First non-repeating Character, with a single loop in Python

Question 1

I recently tried to solve the first non-repeating character problem. Please tell me if my solution is valid. I'm aiming for O(n) with a single loop.

My thinking is, it would be easy to tell you what the last non repeated character is, just:

loop each char
 if map[char] doesn't exist
 output = char
 store char in map

So if you can get the last non repeated character, wouldn't you be able to run the same algorithm to get the first one, if the loop went through the string backwards? Here's my (python) code:

def firstNonRepeater(s):
 smap = {}
 out = ''
 for i in range(len(s)-1, -1, -1):
 if s[i] not in smap:
 out = s[i]
 if s[i] in smap:
 smap[s[i]] += 1
 else:
 smap[s[i]] = 1
 
 if smap[out] > 1: 
 return None
 return out

There is some extra code to catch when there are no unique chars.
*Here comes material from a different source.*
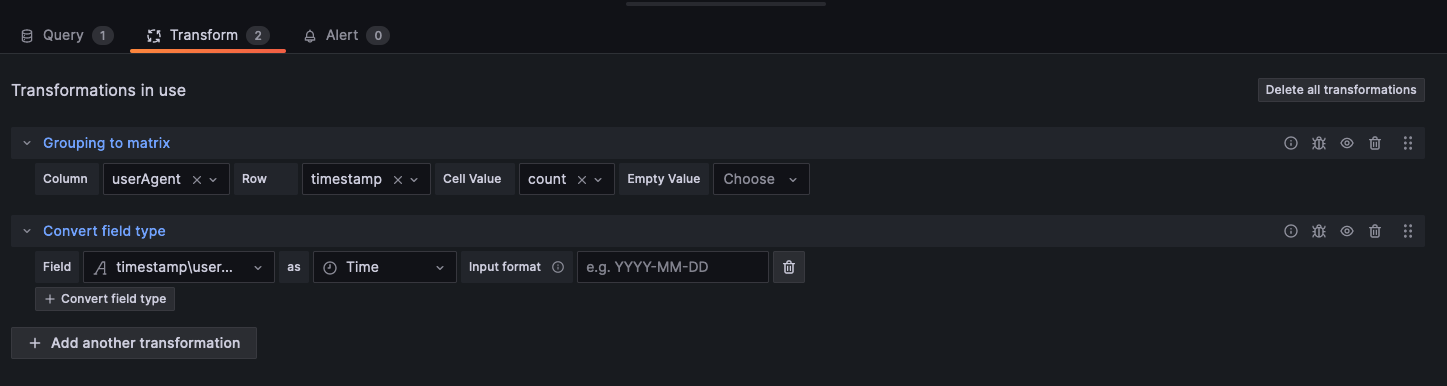Open the Time type dropdown
This screenshot has height=386, width=1447.
tap(385, 267)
This seems to work, am I missing something?

EDIT:

@Alex Waygood has raised that my solution has an oversight, in that it will return None if it encounters a repeating character, where all instances are before the first non-repeater. See his in-depth explanation below.

Question 2

Also, what are the constraints here? Are you aiming for a solution that just uses builtin types, or are solutions that use collections/itertools etc okay?

Question 3

Python has a Counter data structure that is handy whenever you are ... counting things. Since strings are directly iterable, you can easily get a dict-like tally for how many times each character occurs in a string. And since modern Python dicts keep track of insertion order, you can just iterate over that tally, returning the first valid character.

from collections import Counter
def first_non_repeater(s):
 for char, n in Counter(s).items():
 if n == 1:
 return char
 return None
print(first_non_repeater("xxyzz")) # y
print(first_non_repeater("xxyzzy")) # None
print(first_non_repeater("xxyzazy")) # a

And if you don't want to use Counter, just add your own counting logic to the function:

tally = {}
for char in s:
 try:
 tally[char] += 1
 except KeyError:
 tally[char] = 1

Question 4

Even shorter: def first_non_repeater(s): return next((char for char, n in Counter(s).items() if n == 1), None)

Question 5

This is a great solution, pythons Counter seems very elegant here. I also had no idea that later python versions maintained insertion order in dicts, so I wasn't aware that writing your own tally was an option(since I thought there is no way to check the first occurrence). Thanks for your help. Although your answer doesn't mention that my algorithm is flawed(feel free to update), I'll accept it because I like the solution best.

Question 6

As has been pointed out in the comments and @Kraigolas's answer, the existing algorithm doesn't work. Here's why.

In the string "xxy":

The algorithm first considers the third character, "y". It finds it has not encountered it before, so records it as a preliminary out value. It adds it to smap with value 1.
The algorithm next considers the second character, "x". It finds it has not encountered this character before, either. It discards its previous preliminary out value, "y", and adopts "x" as its new preliminary out value. It adds "x" to smap with value 1.
The algorithm now moves on to the first character, "x". It realises that it has seen this one before, so adds 1 to the associated value in smap.
The algorithm has now finished iterating through the loop. Its current out value is "x", but when it looks it up in smap, it finds it has encountered "x" more than once. As a result, it assumes that there are 0 characters that it has seen only once, and returns None.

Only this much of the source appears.